A 0.30 kgladle sliding on a horizontal frictionless surface is attached to one end of a horizontal spring $\left(k=500N/m\right)$ whose other end is fixed. The ladle has a kinetic energy of 10 J as it passes through its equilibrium position (the point at which the spring force is zero). (a) At what rate is the spring doing work on the ladle as the ladle passes through its equilibrium position? (b) At what rate is the spring doing work on the ladle when the spring is compressed 0.10 mand the ladle is moving away from the equilibrium position?

The mass of the ladle m = 0.30 kg

The spring constant of the spring k = 500 N/m

The KE of the ladle at equilibrium (spring force = 0) is E = 10 J.

The total mechanical energy of the system is distributed as the kinetic energy of the ladle and the potential energy of the spring.
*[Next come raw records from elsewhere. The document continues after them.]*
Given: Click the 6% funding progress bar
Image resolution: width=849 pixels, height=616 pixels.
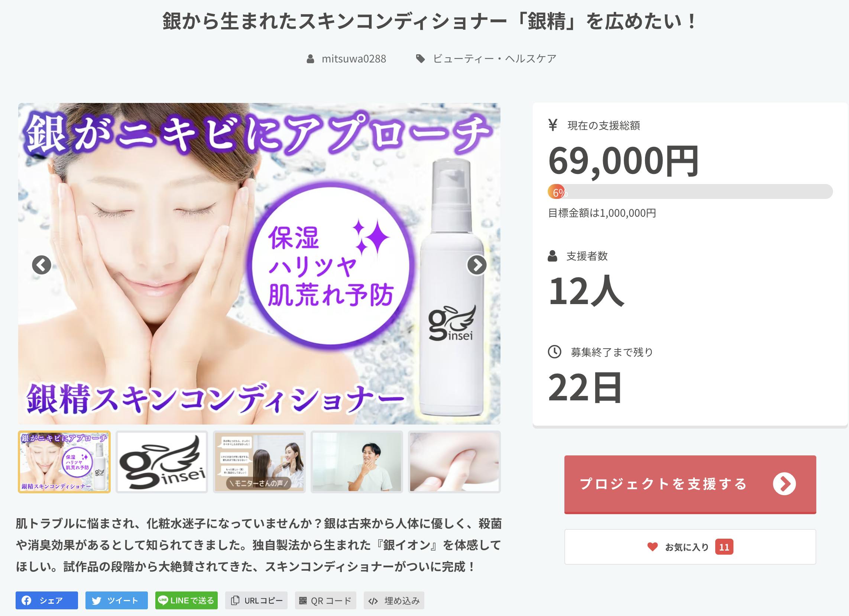Looking at the screenshot, I should [x=690, y=191].
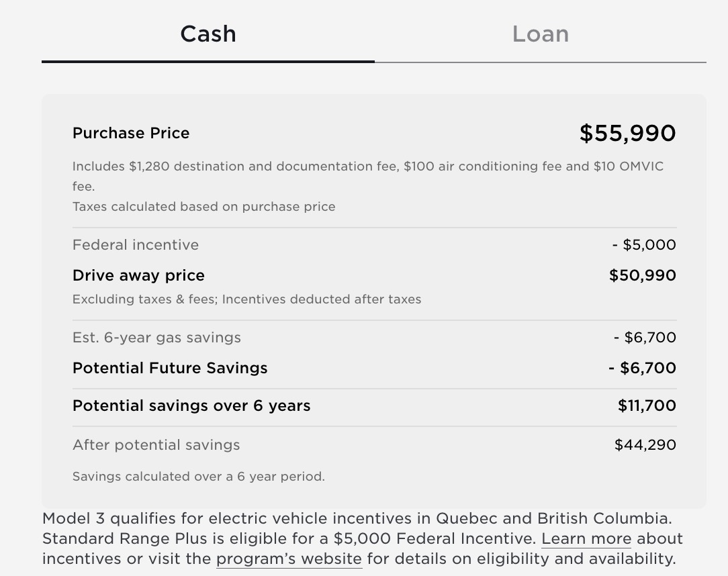Screen dimensions: 728x576
Task: Click the Drive away price label
Action: [x=138, y=275]
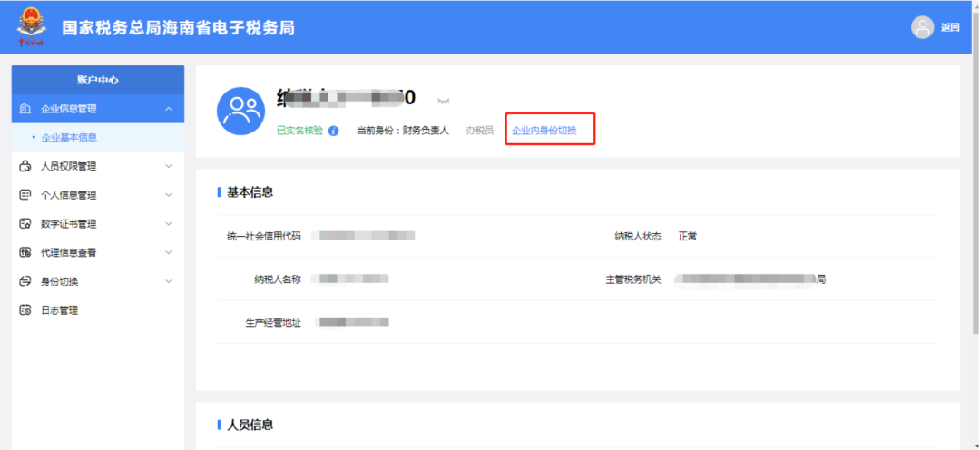
Task: Select 企业基本信息 submenu item
Action: (69, 138)
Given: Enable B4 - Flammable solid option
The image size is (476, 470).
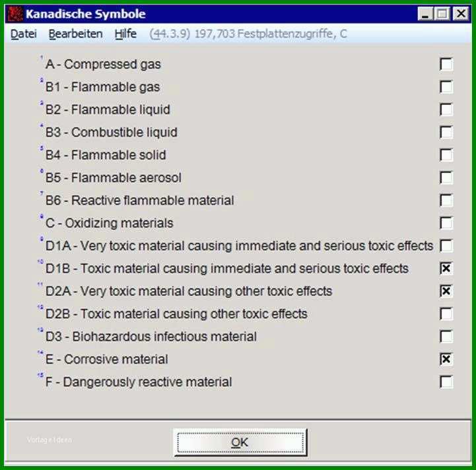Looking at the screenshot, I should [446, 155].
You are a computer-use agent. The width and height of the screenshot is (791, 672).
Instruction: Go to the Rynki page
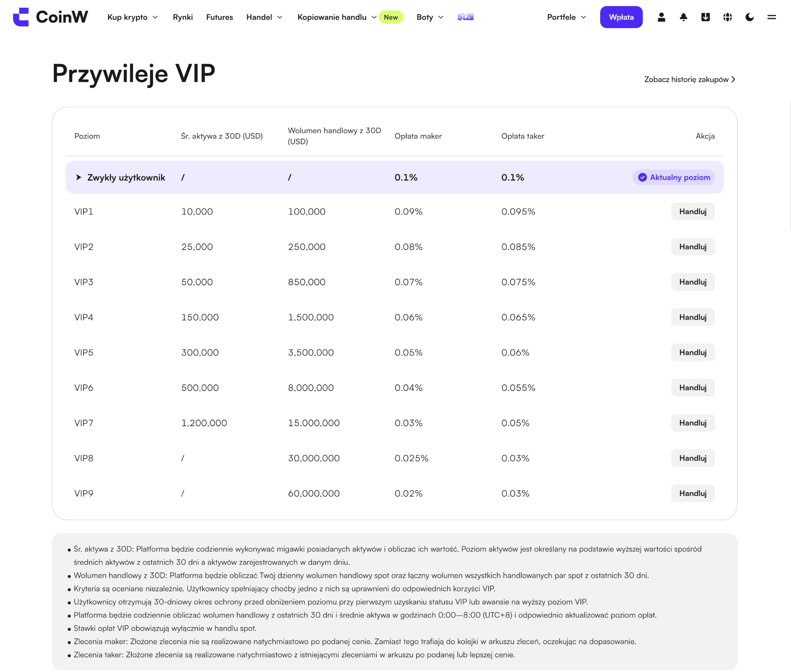[x=183, y=17]
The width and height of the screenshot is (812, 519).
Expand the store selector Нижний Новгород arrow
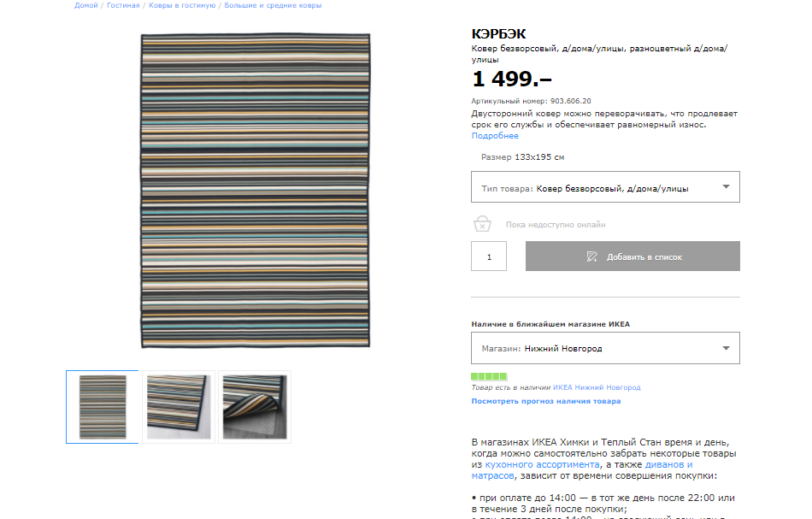[x=726, y=348]
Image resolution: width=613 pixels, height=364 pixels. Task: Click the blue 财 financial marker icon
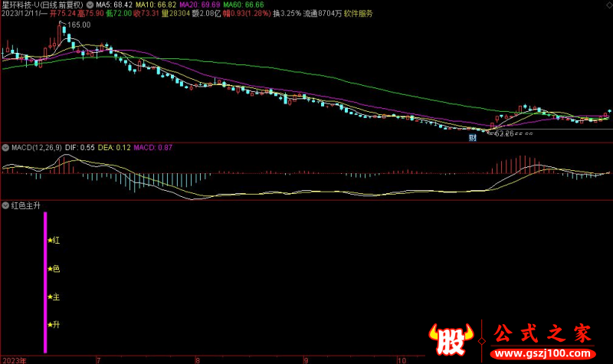[x=472, y=137]
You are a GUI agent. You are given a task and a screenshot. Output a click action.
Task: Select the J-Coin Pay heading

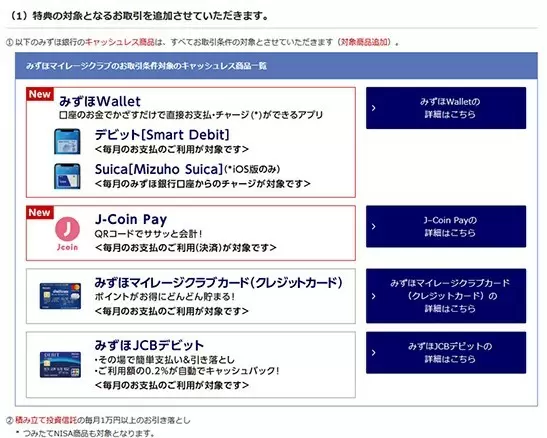[x=131, y=219]
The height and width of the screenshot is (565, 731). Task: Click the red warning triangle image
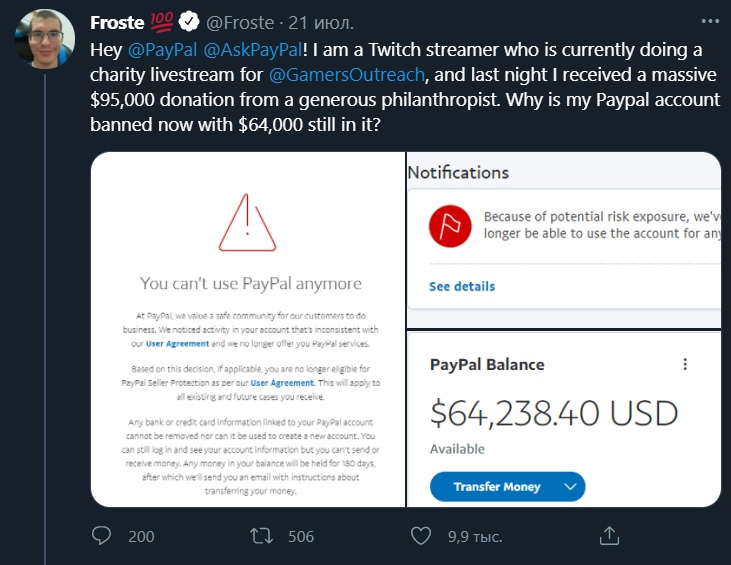(248, 223)
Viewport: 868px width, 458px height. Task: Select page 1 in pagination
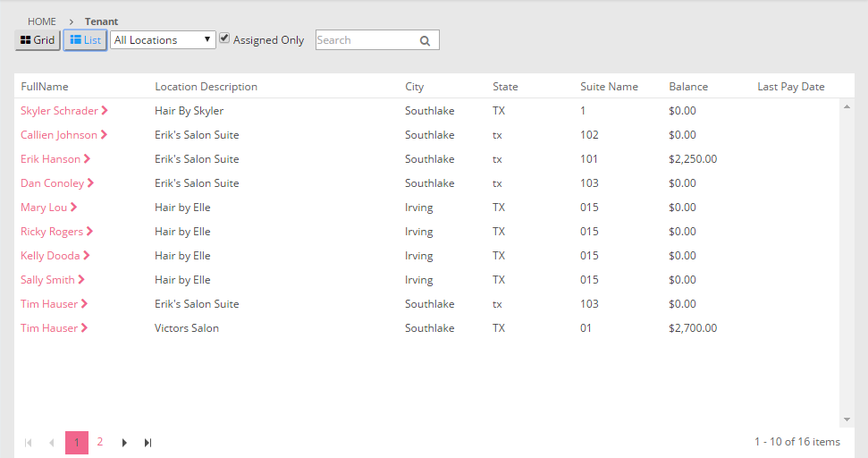point(77,443)
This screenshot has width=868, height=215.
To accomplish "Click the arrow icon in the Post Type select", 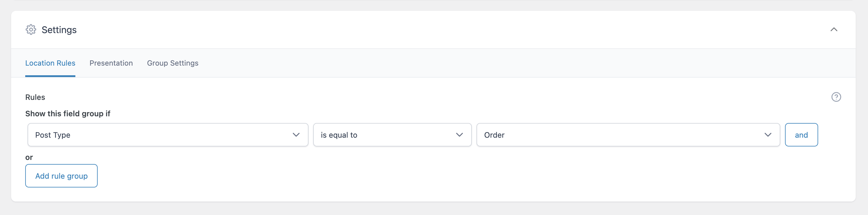I will click(296, 135).
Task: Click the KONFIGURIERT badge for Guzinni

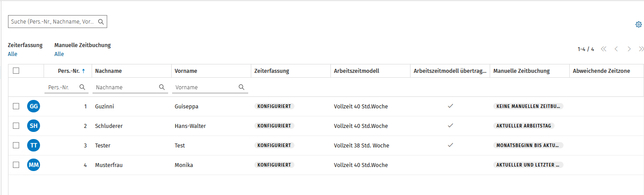Action: pos(274,106)
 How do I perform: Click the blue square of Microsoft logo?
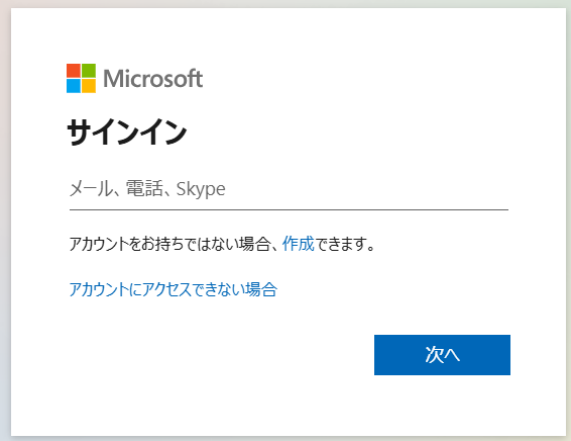pos(73,86)
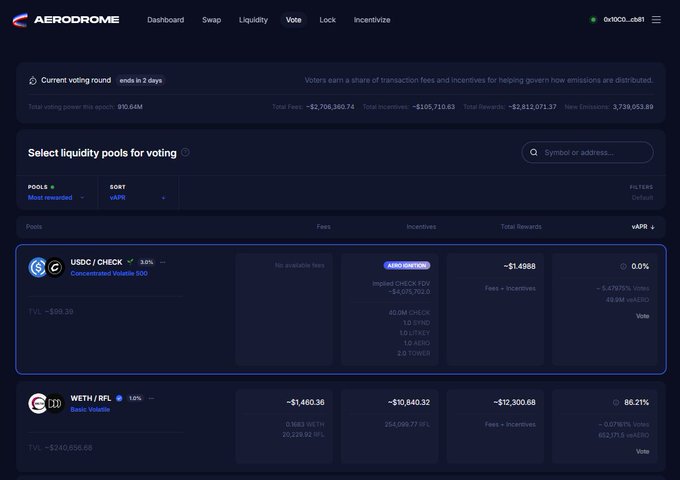This screenshot has width=680, height=480.
Task: Switch to the Liquidity tab
Action: coord(253,19)
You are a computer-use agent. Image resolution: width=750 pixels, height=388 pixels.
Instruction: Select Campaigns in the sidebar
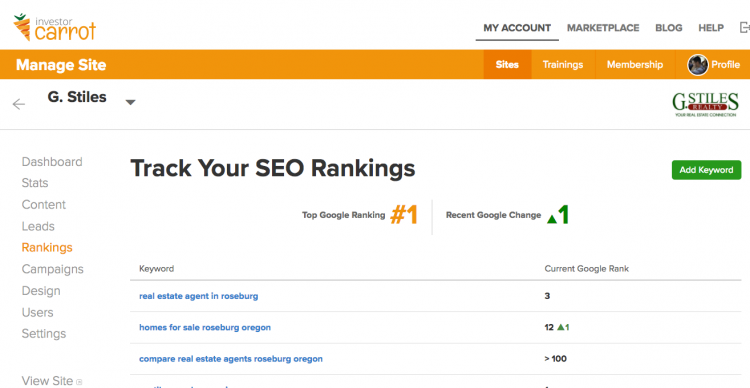click(x=53, y=269)
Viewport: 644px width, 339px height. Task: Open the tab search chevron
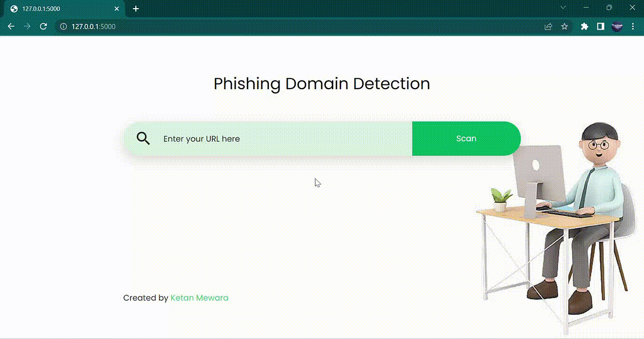click(563, 8)
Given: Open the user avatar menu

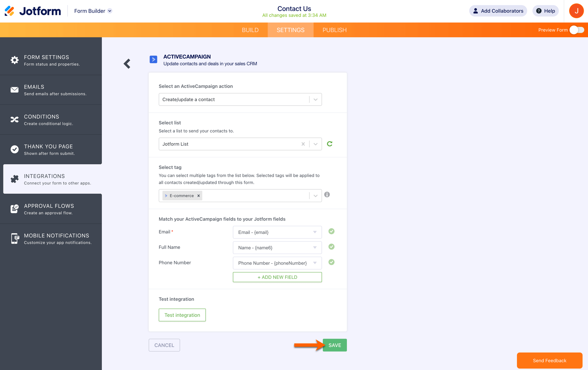Looking at the screenshot, I should click(x=576, y=11).
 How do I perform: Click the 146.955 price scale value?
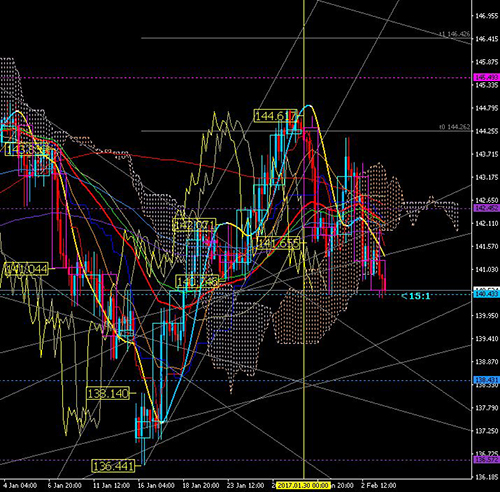[487, 16]
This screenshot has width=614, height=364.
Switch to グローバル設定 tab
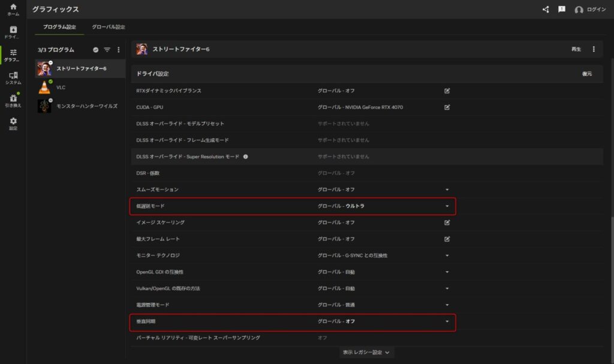pyautogui.click(x=109, y=27)
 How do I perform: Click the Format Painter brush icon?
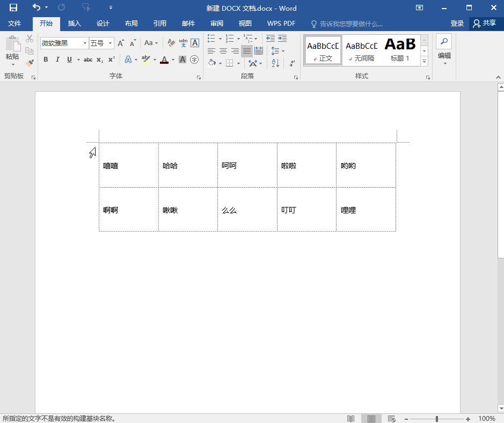[30, 63]
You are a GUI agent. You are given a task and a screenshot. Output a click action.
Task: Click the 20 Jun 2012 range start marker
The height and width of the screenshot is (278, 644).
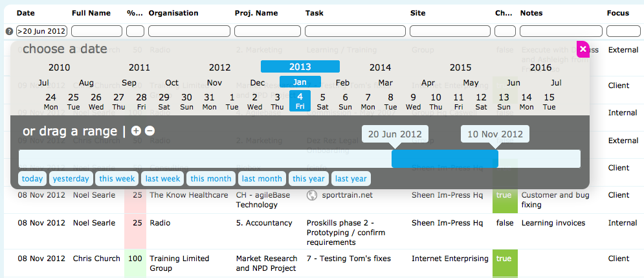tap(394, 134)
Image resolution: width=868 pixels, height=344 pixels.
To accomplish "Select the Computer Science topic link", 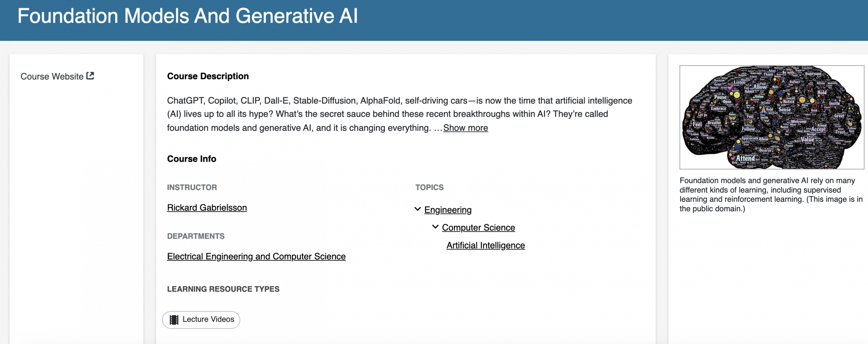I will pyautogui.click(x=478, y=228).
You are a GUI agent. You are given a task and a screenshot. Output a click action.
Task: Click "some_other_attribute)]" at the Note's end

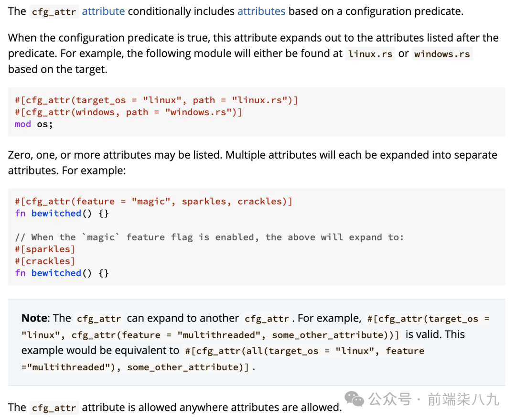pos(188,367)
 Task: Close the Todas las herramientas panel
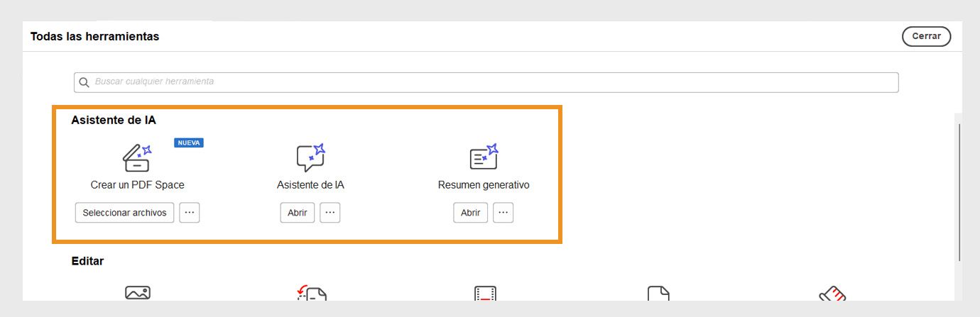(x=926, y=36)
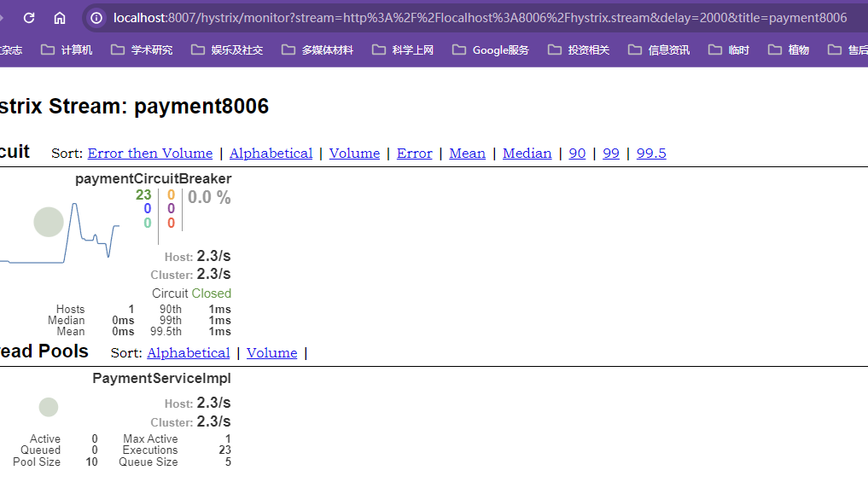Click the home button in the browser toolbar
The height and width of the screenshot is (482, 868).
60,18
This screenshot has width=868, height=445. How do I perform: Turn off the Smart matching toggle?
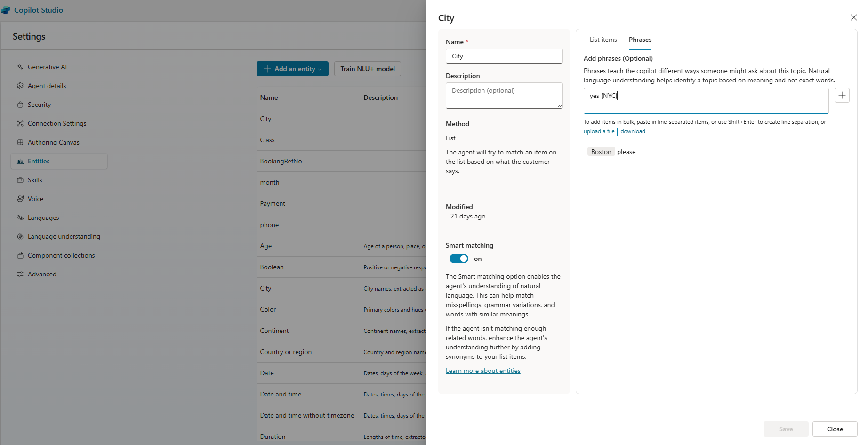[x=458, y=259]
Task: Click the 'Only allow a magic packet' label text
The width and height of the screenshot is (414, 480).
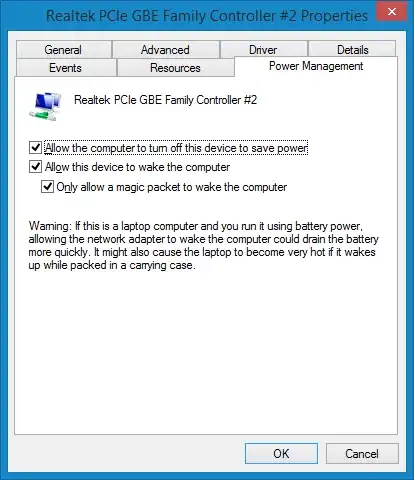Action: pos(172,187)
The rate of doing work by the spring is the power due to the force of the spring and it can be calculated by using the product of force and speed of the ladle.

Formulae are as follows:

$$\begin{gathered} \mathrm{P}=\frac{\mathrm{W}}{\mathrm{t}} \\ =\mathrm{F}\mathrm{v} \end{gathered}$$ …(i)

KE of the ladle is given by

$\mathrm{KE}=\frac{1}{2}{\mathrm{mv}}^2$ …(ii)

PE of spring is given by,

$\mathrm{PE}=\frac{1}{2}\mathrm{k}{\mathrm{x}}^2$ …(iii)

where, m is mass, v is velocity, F is force, w is work done, k is spring constant, x is displacement and tis time.

At the equilibrium position of the ladle, the spring force is zero. So, the work done by the spring is zero. Hence, the rate at which the spring is doing the work is also zero.

It is given that at the equilibrium position, the energy is 10 J, which is the KE of the ladle. Hence, this is the maximum energy the system of spring and the ladle can have.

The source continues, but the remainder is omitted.